Doug MacIver

No. 64
- Position: Defensive tackle

Personal information
- Born: February 20, 1953 Winnipeg, Manitoba, Canada
- Died: January 26, 2012 (aged 58) Winnipeg, Manitoba, Canada

Career information
- University: University of Manitoba
- CFL draft: 1975

Career history
- 1976–1978: Toronto Argonauts
- 1979–1981: Saskatchewan Roughriders
- 1982–1984: Winnipeg Blue Bombers

Awards and highlights
- Grey Cup champion (1984);

= Doug MacIver =

Doug MacIver (February 20, 1953 - January 26, 2012) was a former professional Canadian football player and successful car dealer, known for his tenacity on the football field and innovative spirit in the showroom.

== Early life and career ==
Born and raised in Winnipeg, Manitoba, MacIver was the youngest son of long-time Winnipeg Chrysler dealer Jack MacIver, MacIver grew up playing football eventually playing for the University of Manitoba Bisons He was a Territorial Exemption by The Winnipeg Blue Bombers in 1975, started his CFL career with Toronto in 1976, and then signed with the Roughriders in 1979. In the spring of 1982, the Roughriders traded MacIver to Winnipeg for running back Jimmy Edwards. He spent three years in Winnipeg, including their 1984 Grey Cup-winning season. MacIver's career in the CFL lasted nine years in total, and he was a crucial part of the Blue Bombers' Grey Cup team in 1984.

Throughout his CFL career, MacIver played as a nose guard, a position that involves lining up in the middle of the defensive line and engaging in continuous helmet-to-helmet contact. He had been knocked unconscious three times and had experienced other instances of head trauma, including a concussion during his college football years that required hospitalization.

== Career in auto industry ==
Growing up in the auto industry, MacIver would work at various dealers selling cars during the offseason. This would include his Uncle Bruce MacIver's Parkside Ford and his fathers Midway Chrysler. Upon retirement from football, he began working full time for his father before earning the opportunity to run his own Chrysler dealership in Toronto. During the 1990s, his Willowdale Dodge dealership whose slogan was "Just a Pinch Above Finch" became the #1 by volume Chrysler dealership in Canada. Over the years MacIver was known for his marketing prowess, this included a marketing partnership with Jesse and Gene. In 1997 MacIver acquired York Volkswagen. By 2003 MacIver had sold both of his stores Willowdale Dodge (now North York Chrysler) and York Volkswagen (now Yorkdale Volkswagen).

== Personal life and legacy ==
MacIver is survived by his wife, Evelyn, and sons, Andrew and Doug Jr., and daughter Alex, who continue to run the family business.
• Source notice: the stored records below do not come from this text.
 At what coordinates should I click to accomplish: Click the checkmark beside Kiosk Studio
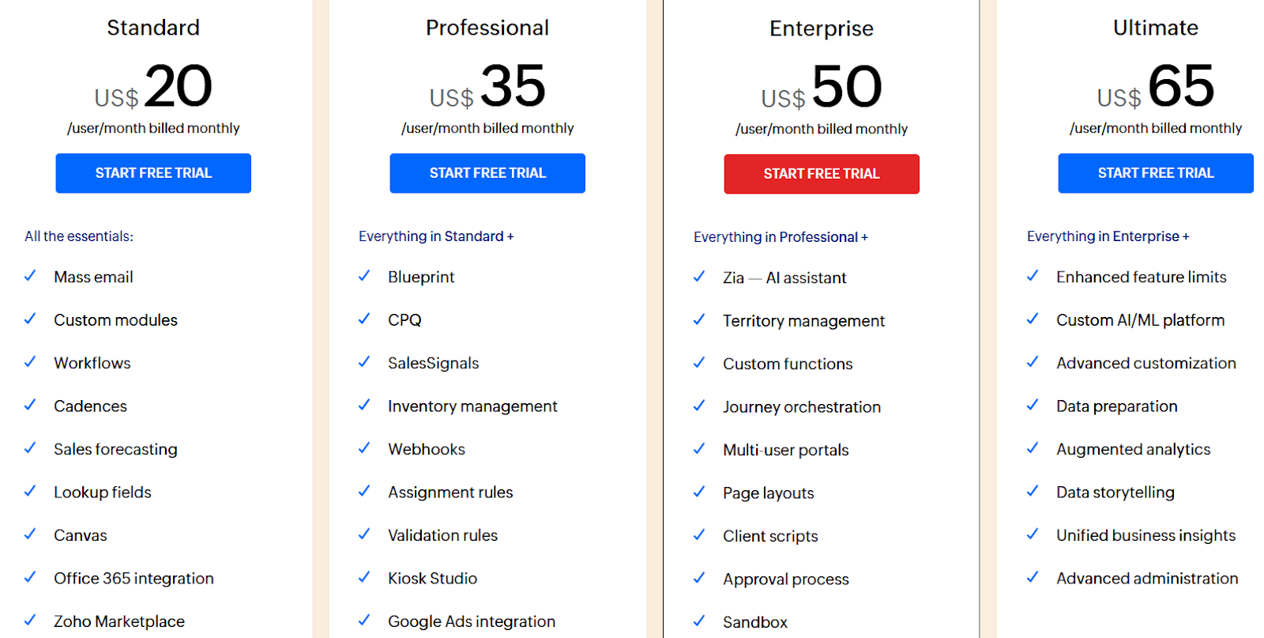pyautogui.click(x=364, y=578)
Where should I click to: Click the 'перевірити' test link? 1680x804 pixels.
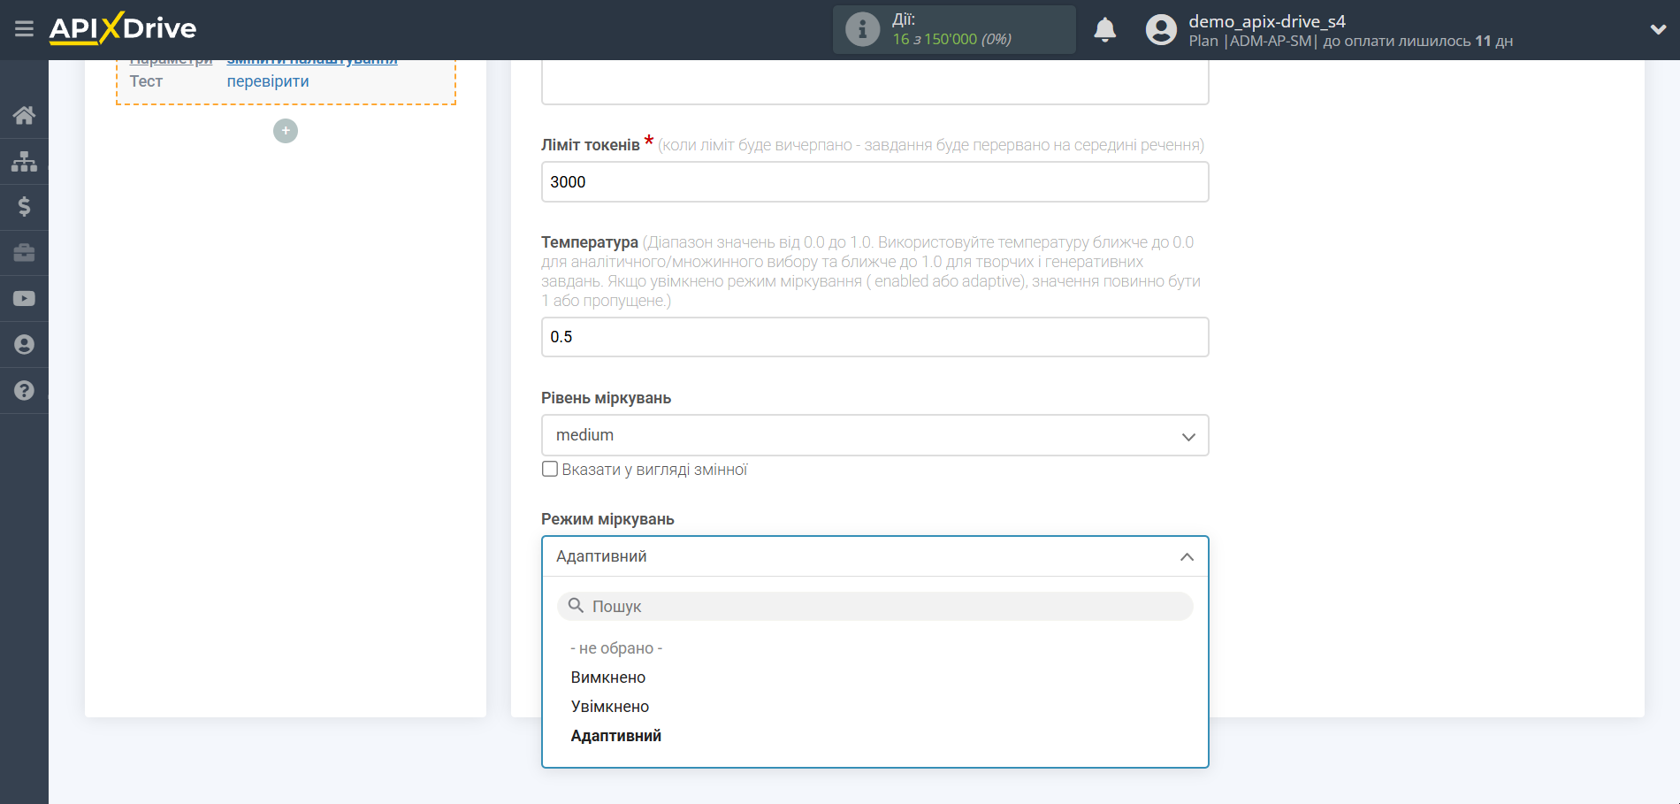pos(268,81)
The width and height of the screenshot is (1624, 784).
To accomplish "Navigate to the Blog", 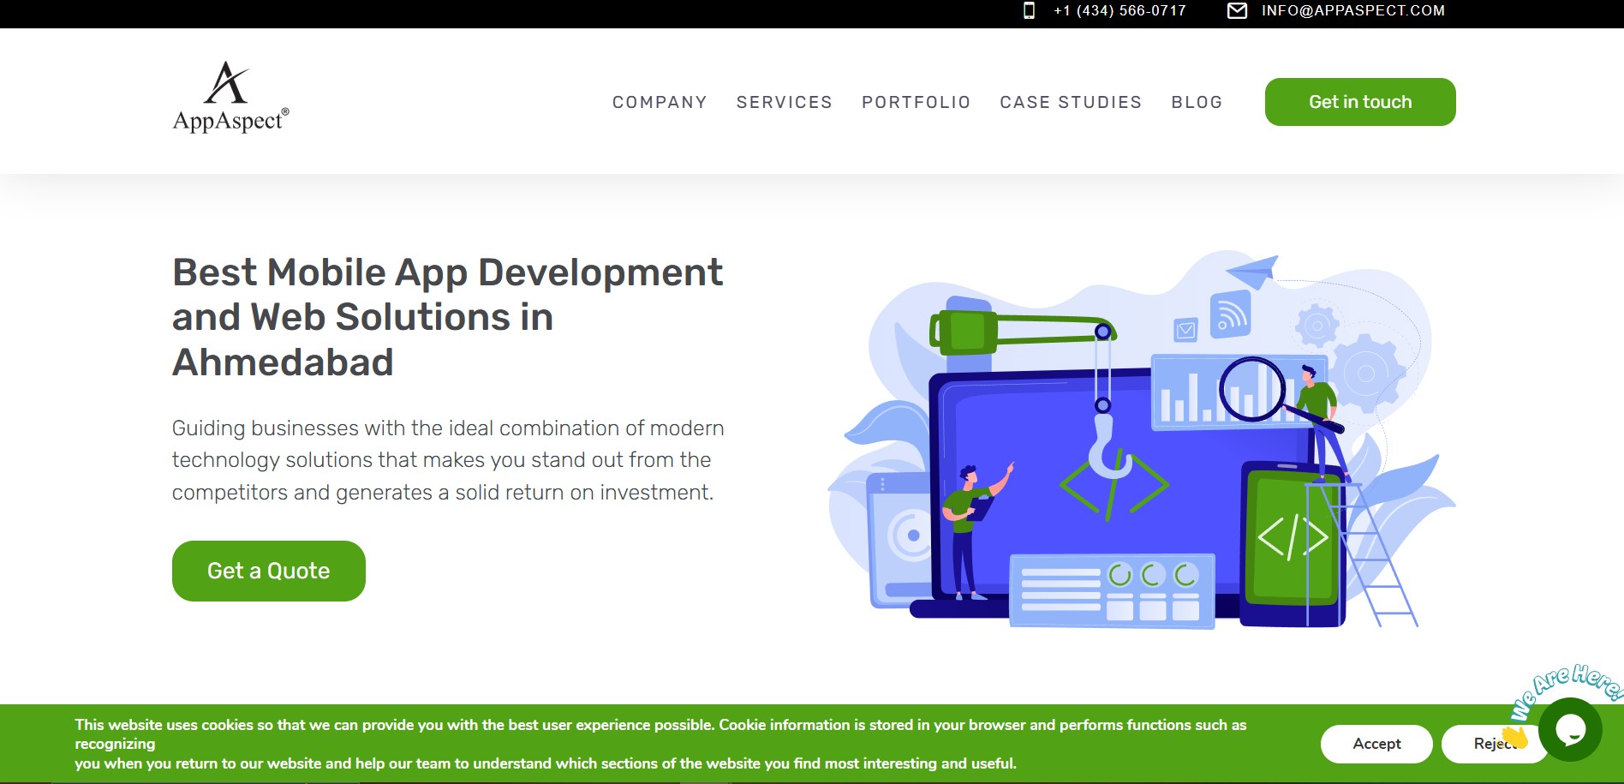I will [x=1197, y=102].
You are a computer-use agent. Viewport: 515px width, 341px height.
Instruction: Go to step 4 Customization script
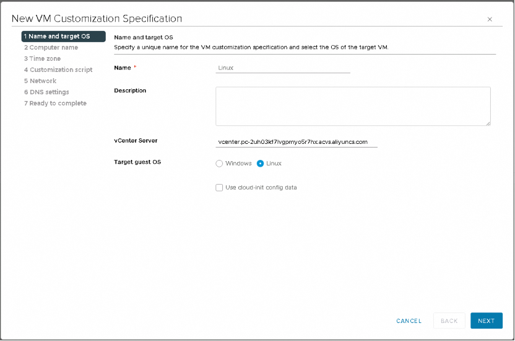(x=58, y=70)
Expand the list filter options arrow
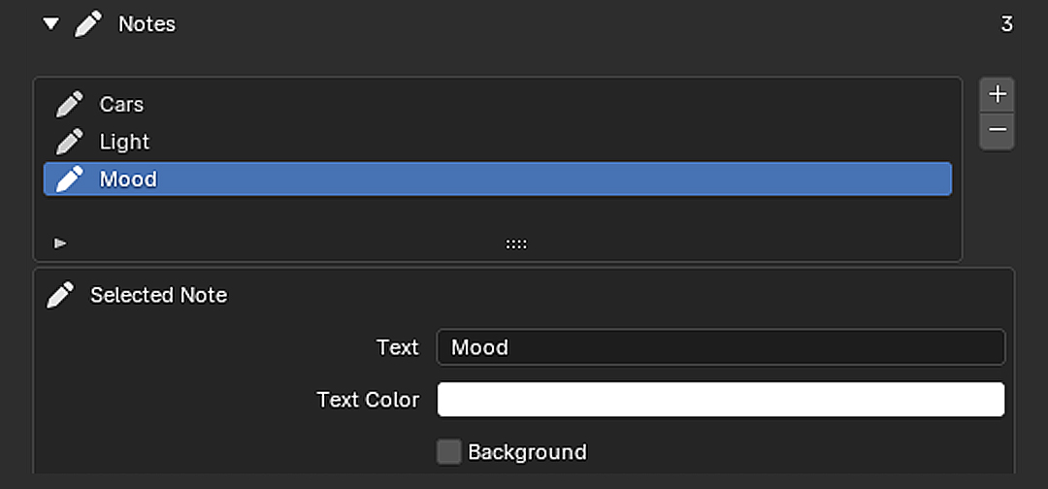The image size is (1048, 489). pyautogui.click(x=60, y=244)
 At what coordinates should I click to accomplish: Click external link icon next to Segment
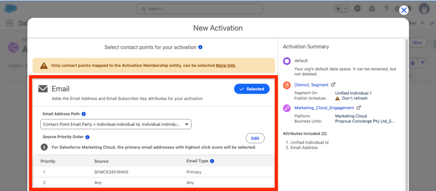[x=333, y=85]
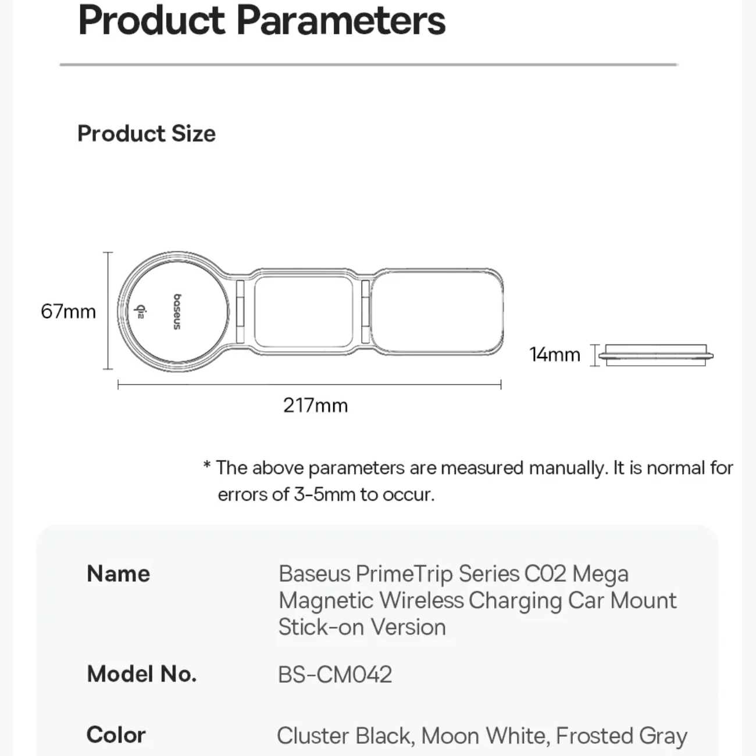Select the circular charging pad drawing
Screen dimensions: 756x756
click(173, 312)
Known for his love of selling cars and his fun approach to the job, MacIver was remembered by those who knew him for his endearing personality and his passion for the auto industry.

== Health and posthumous impact ==
MacIver died at the age of 58 in 2012, and post-mortem studies revealed that he had been suffering from "moderately advanced" chronic traumatic encephalopathy (CTE), a degenerative brain disease associated with repeated head trauma. This diagnosis was made by officials from Boston University's Center for the Study of Traumatic Encephalopathy (CSTE). The diagnosis brought a sense of relief to his family, who had been struggling to understand his difficulties in communication and mood control.

MacIver's family observed notable changes in his behavior in the months leading up to his death, including erratic conduct and issues with body temperature regulation, which they later learned could be associated with the brain damage caused by CTE.

Finally, MacIver had discussed the possibility of donating his brain for scientific research after hearing about the post-mortem study of former NHL player Derek Boogaard, whose brain also showed significant damage from CTE. His family donated his brain, spinal fluid, and eyes for research on early detection of CTE, contributing to the ongoing efforts to better understand and mitigate this condition.